If you make a quick foray into the past releases of the Ohio-based metalcore group The Plot In You, your impression is likely to be that the band has a core sound of monstrously heavy, down tuned metalcore, which they have attempted to spice up with various clean choruses and more inventive guitar parts built on here and there, yet the balance and cohesion between their elements have mostly been a bit off. After putting their two first albums out on Rise Records, however, the band has now moved over to Stay Sick Recordings for the release of their third opus, "Happiness In Self Destruction", and on here things are suddenly starting to come together in a much more wholesome way.

Massive credit should go to former Before Their Eyes frontman Landon Tewers, who has self-produced all three of the band's albums and provides both clean and harsh vocals on the new record because the considerable improvements figure to be primarily on his part. And when we are talking about improvements, it's because "Happiness In Self Destruction" sounds, for a large part at least, like the work of a band who is suddenly up in a role similar to bands like Underoath, Architects or Bring Me The Horizon - the role of a band pushing the very boundaries of what you can do in the metalcore and post-hardcore genres. Not that old fans of the band should despair, because The Plot In You is still a monstrously, unsettlingly heavy sounding band. In fact, much of the record sounds like the bluntness and crudeness of nu-metal joining forces with the down tuned savagery of deathcore, making for some severely pit-friendly noise to treat your ears to. The twist this time, however, is really in how diverse Tewers has grown as a vocalist, and in how inventive he has grown to be as a producer.

"Hole In The Wall" opens the record with a dissonantly wailing riff, joined soon by a down tuned battering, the two meshing together in an uncomfortable way while Tewers comes in spitting bitterness and vitriol.
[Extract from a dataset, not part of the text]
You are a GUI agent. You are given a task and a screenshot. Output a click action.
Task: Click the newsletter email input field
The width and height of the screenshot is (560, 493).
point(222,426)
It sounds like a glorious trainwreck in high definition, until suddenly, the vocals change into a high pitched and deliciously textured clean chorus: "Maaaaaybeee it's juuust meee!" is etched into your brain before the song continues along its intensifying path of destruction. But for a while there, the guitar rings melodiously and ethereally in the background, echoing the kind of haunting atmosphere that Bring Me The Horizon and Underoath have both been known for at points in their careers. The opener thus provides a good cross-cut of what the album has in store, as does the following "Dear Old Friend", where the vocals change between introverted muttering and pained, extended howling, sitting atop a reverberating riff that sounds like it could belong in an intro for a record of atmospheric black metal.
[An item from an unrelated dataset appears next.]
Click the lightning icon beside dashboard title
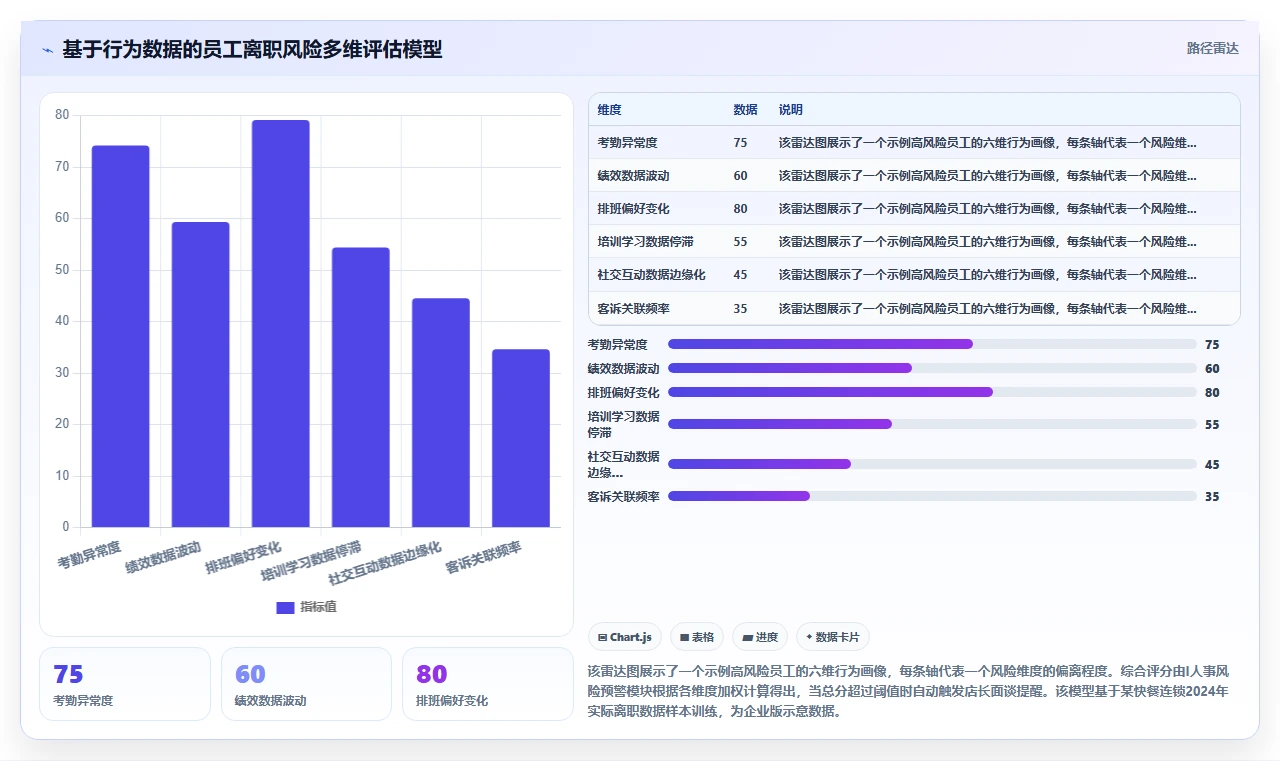1280x761 pixels. click(x=47, y=50)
Yet for each two or three desolate batterings, however, "Happiness.." also has a song experimenting in a more melodic direction. "Take Me Away" for instance, follows with hopeful piano notes, leading into a verse of half-scratched/half-melodic singing upon the kind of drumming that sounds like it's about to break into a run, before opening up into melodic screaming of the song's title. Generally this track sounds like it could've been one of the stronger songs on a record like "Sempiternal", providing a highlight when it drops down to a nice break, only to deliver a completely unique sounding mini-solo of noises that are hard to determine whether they come from guitar, keyboard or some sort of trumpet.

Meanwhile, in the second verse of "Pillhead", Tewers introduces a bit of almost rap-like rhythm to his growled frustrations, sounding like he truly is grappling madly with his inner demons. You get the impression that, like a method actor starving himself thin for a role as an addict, The Plot In You have invested the same amount of overblown devotion to making each end of their sound come out as extreme as possible. The heavy end sounds like utter, personal rock bottom, the haunting keys and guitars in the back sound like the atmosphere of a surreal horror story, and the clean choruses have the raspy edge of resignation that sounds properly like desperate pleas for relief.
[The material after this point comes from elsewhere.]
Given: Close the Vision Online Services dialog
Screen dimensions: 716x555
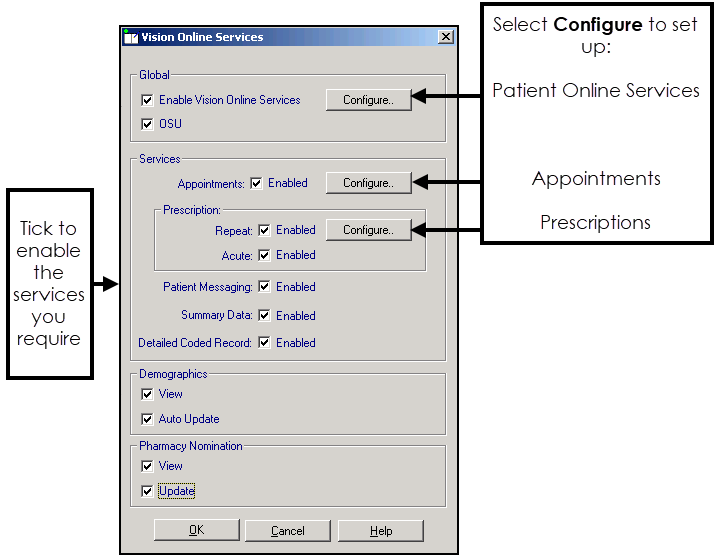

Unfortunately, as a whole, "Happiness In Self Destruction" does come with a caveat and a pretty obvious one at that. Namely that at fifteen tracks, the record is at least three or four songs too long. On the first half of the album, you don't really feel this, partly because the sequencing of songs also helps them stand apart, and there's a pretty clear sense of each one's separate role and identity. The latter half of the album, however, feels like it has more frequent tracks similar to the first half's "Runaway". As inventive as Tewers and his colleagues have been with mixing guitar noises with turntables and sampling various prop sounds to add to the background, you get the feeling in songs like this one, that some of these tracks are built on more pale versions of guitar and vocal methods you just heard in a similar song, solely for the purpose of giving foundation to a lyric that Tewers has wanted as part of the story.

The album's main strength, which is exactly the contrast between its crushing heaviness and its soaring urgency, is not framed as regularly or as impressively down the stretch, and the continued reliance on the haunting keyboard ambiance does wear it a bit thin. As such, "Happiness In Self Destruction" sadly does not quite turn out as the kind of record you just soak up from front to back. It shows some limitations, or perhaps more precisely; some areas where The Plot In You can still improve, namely in trimming their ideas more diligently and in expanding even more in the nuances in both their heavy and their melodic end. With that being said, though, the group should be proud because with this "generic" is now a word that can no longer be justly attached to their music.

Download: Take Me Away, Hole In The Wall, Pillhead, Better Vibes,
For The Fans Of: Underoath, Bring Me The Horizon, Architects
Listen: facebook.com/theplotinyou

Release date 16.10.2015
Stay Sick Recordings

Related Items | How we score?
Comments
comments powered by Disqus

Legal

© Copyright MMXXIV Rockfreaks.net.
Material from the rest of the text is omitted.